While the 2001-02 Ready Reckoner was meant to bring transparency, it created three profound, pathological behaviors that define Mumbai today:
The year 2001 serves as a "base year" for many property-related tax assessments in India. ready reckoner 2001-02 mumbai
The Ready Reckoner 2001-02: A Defining Moment for Mumbai’s Real Estate Landscape
Includes a standard table to reduce the property value based on the building's age (e.g., a 20% depreciation for buildings 11–20 years old). Today, those rates have multiplied 10x to 20x
In 2001, industry stalwarts like Niranjan Hiranandani pointed out that the middle class was the hardest hit. With high stamp duty on one hand and exorbitant property tax rates on the other, the capacity to buy a house was destroyed. Even today, the legacy of the 2001-02 rates influences debates on housing affordability in Mumbai.
While using the 2001-02 ready reckoner is legally sound, be aware of the following: While the 2001-02 Ready Reckoner was meant to
For capital gains, you will need the specific valuation for your property type and area.
When selling an ancestral property or an old asset purchased in the 1980s or 1990s, calculating capital gains using the original purchase amount leads to inflated tax bills due to decades of inflation.

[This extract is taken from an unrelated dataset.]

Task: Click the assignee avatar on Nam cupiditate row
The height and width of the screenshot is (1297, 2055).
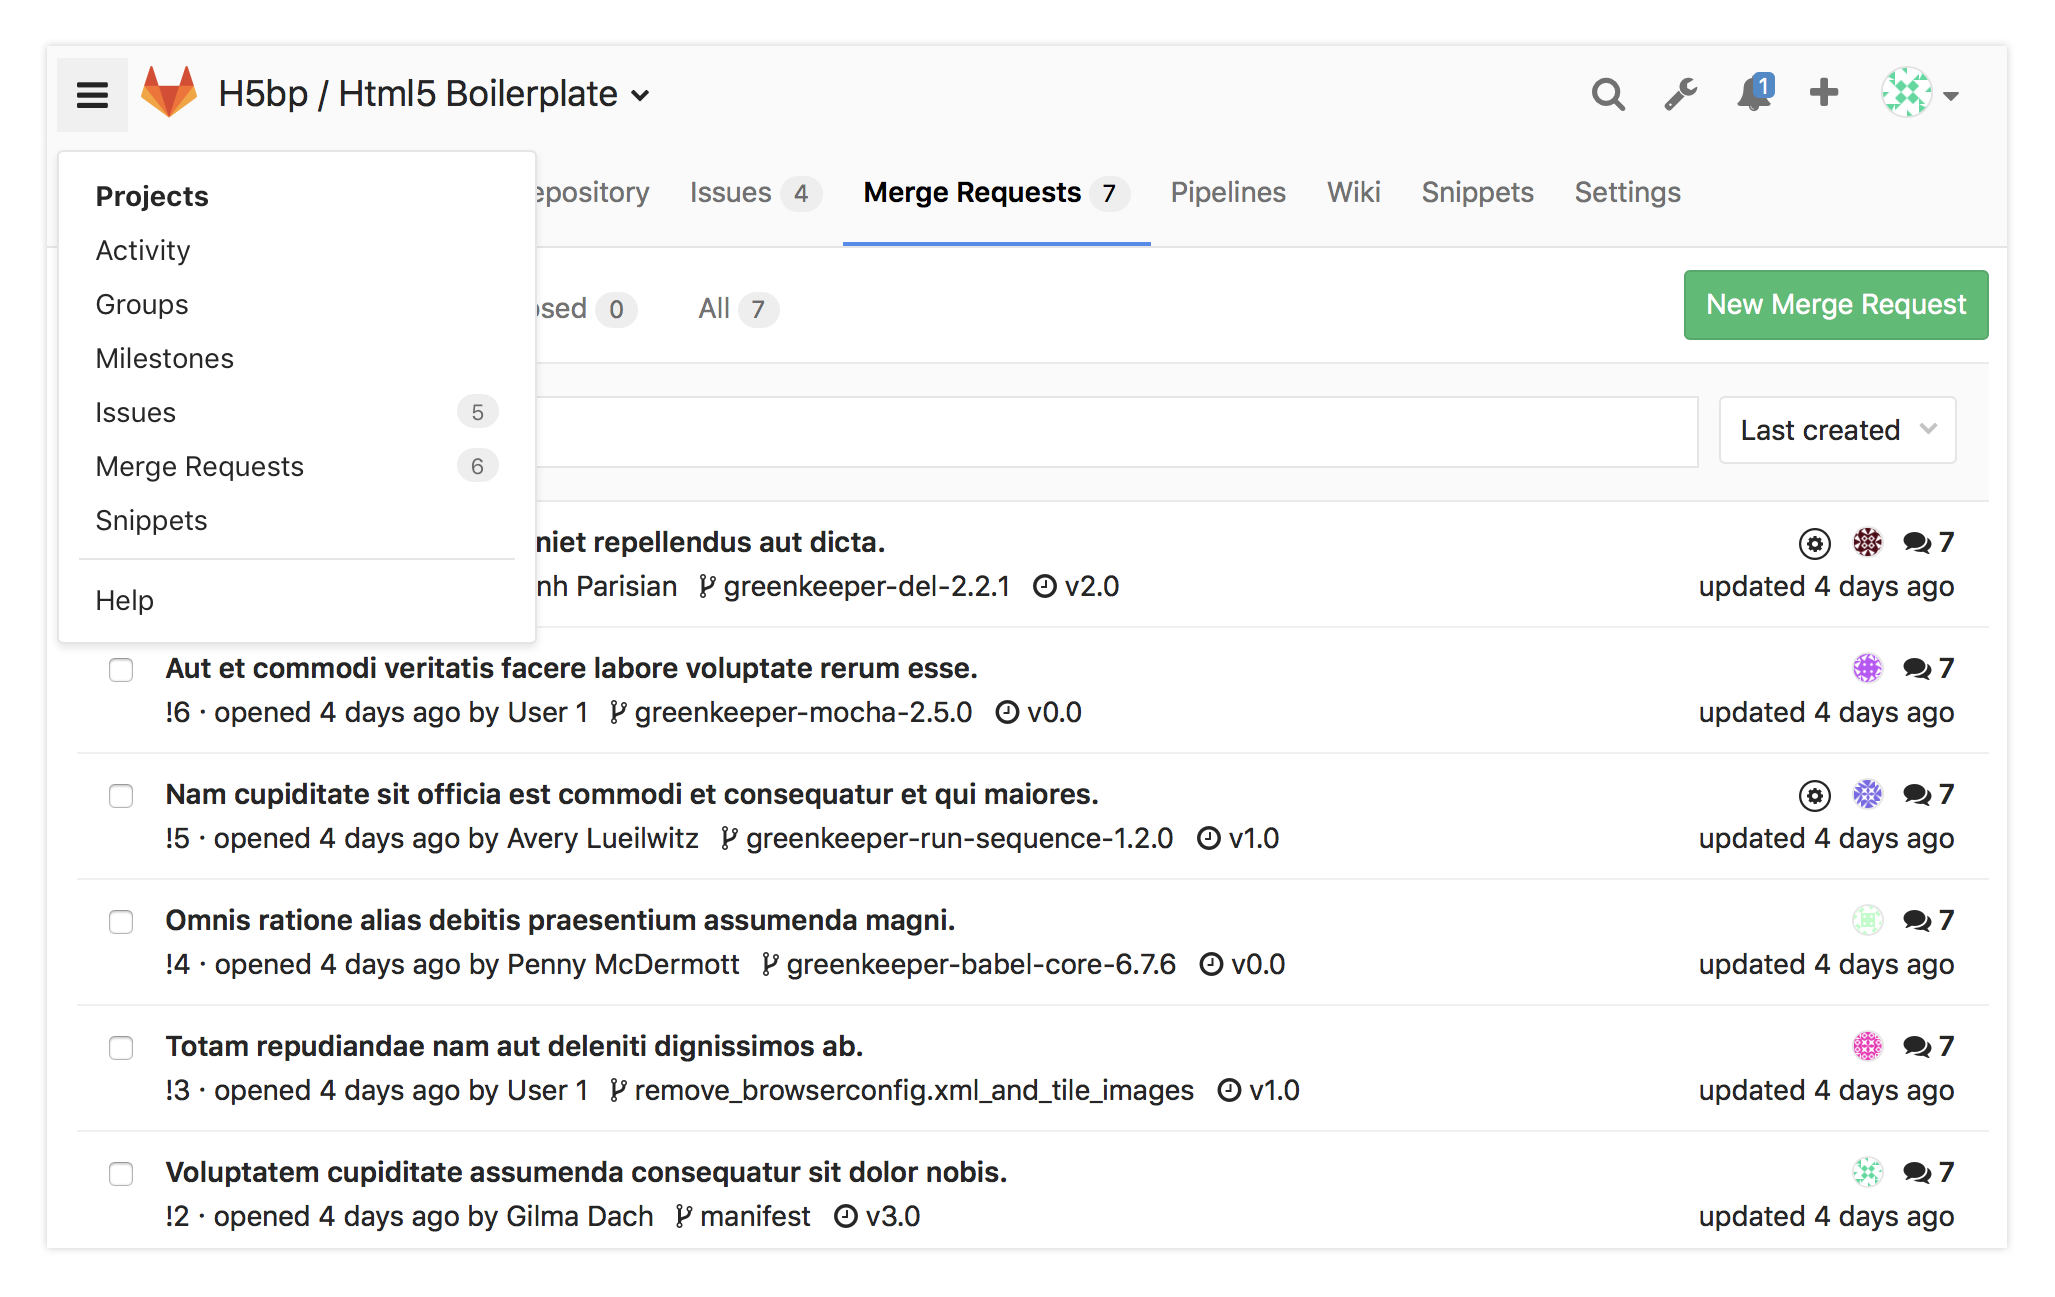Action: (1867, 794)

The Income Tax Department permits taxpayers to evaluate the property’s value using the . This value is then multiplied by the Cost Inflation Index (CII) to derive an adjusted, inflation-protected acquisition cost. 2. Guarding Against Undervaluation
In the simplest terms, a Ready Reckoner (often called Circle Rate in other states) is the minimum value set by the government for a property in a specific area. It serves as the benchmark for calculating when a property is bought or sold.